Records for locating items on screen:
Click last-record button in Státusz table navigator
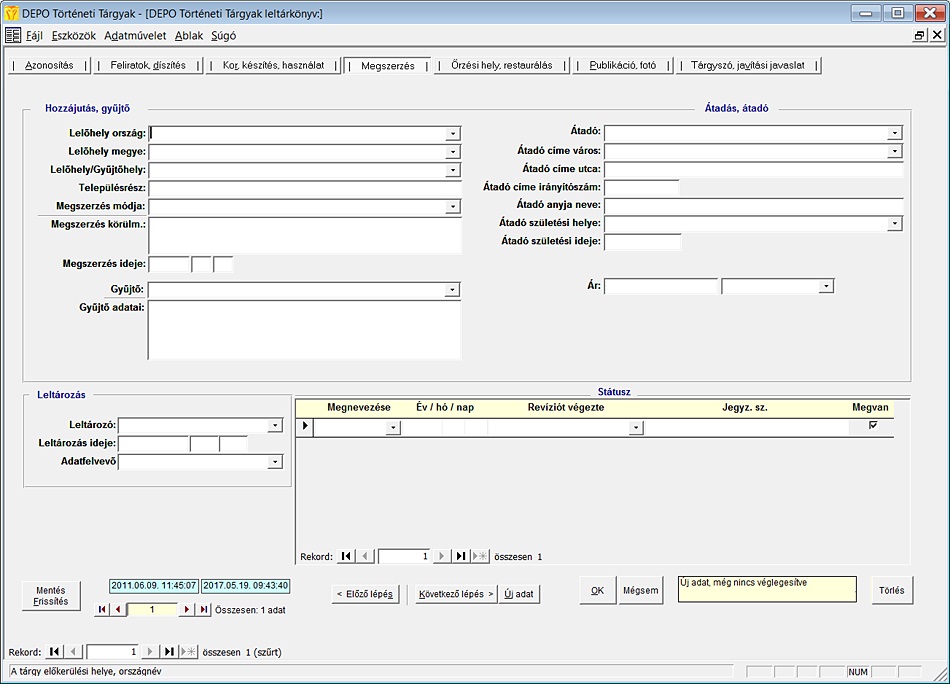Screen dimensions: 950x684 click(x=460, y=556)
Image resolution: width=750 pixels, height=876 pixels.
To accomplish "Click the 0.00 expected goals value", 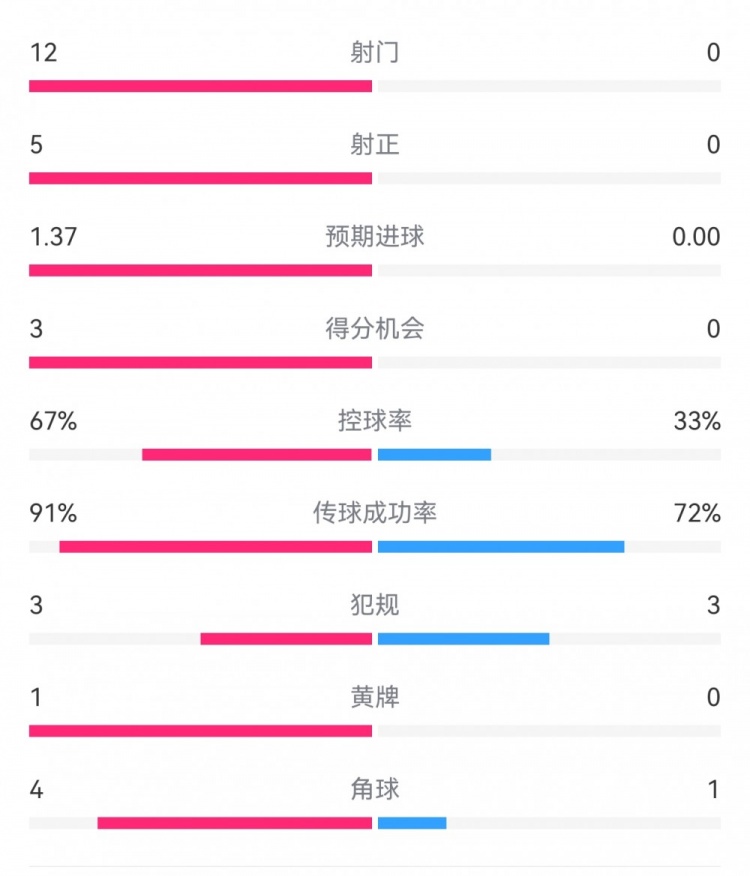I will 696,237.
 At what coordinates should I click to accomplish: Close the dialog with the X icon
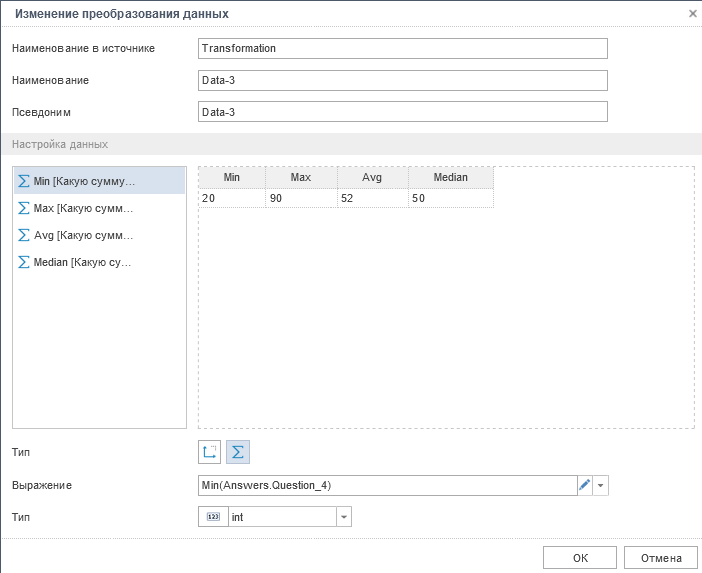(693, 13)
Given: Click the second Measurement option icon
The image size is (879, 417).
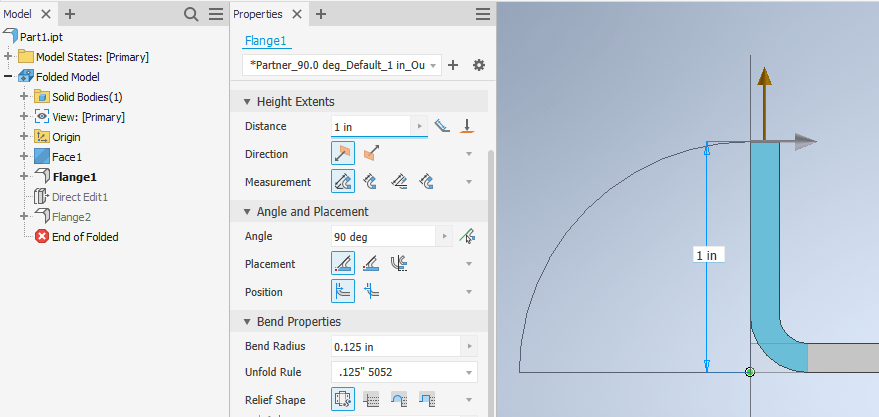Looking at the screenshot, I should point(371,182).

Challenge: Reproduce the material above word for word, from the line containing "At what coordinates" through the end of the material. Omit the pictures.

Answer to this problem:
 At what coordinates should I click to accomplish: Close the dialog with the X icon
(693, 13)
Given: Click the second Measurement option icon
The image size is (879, 417).
Looking at the screenshot, I should point(371,182).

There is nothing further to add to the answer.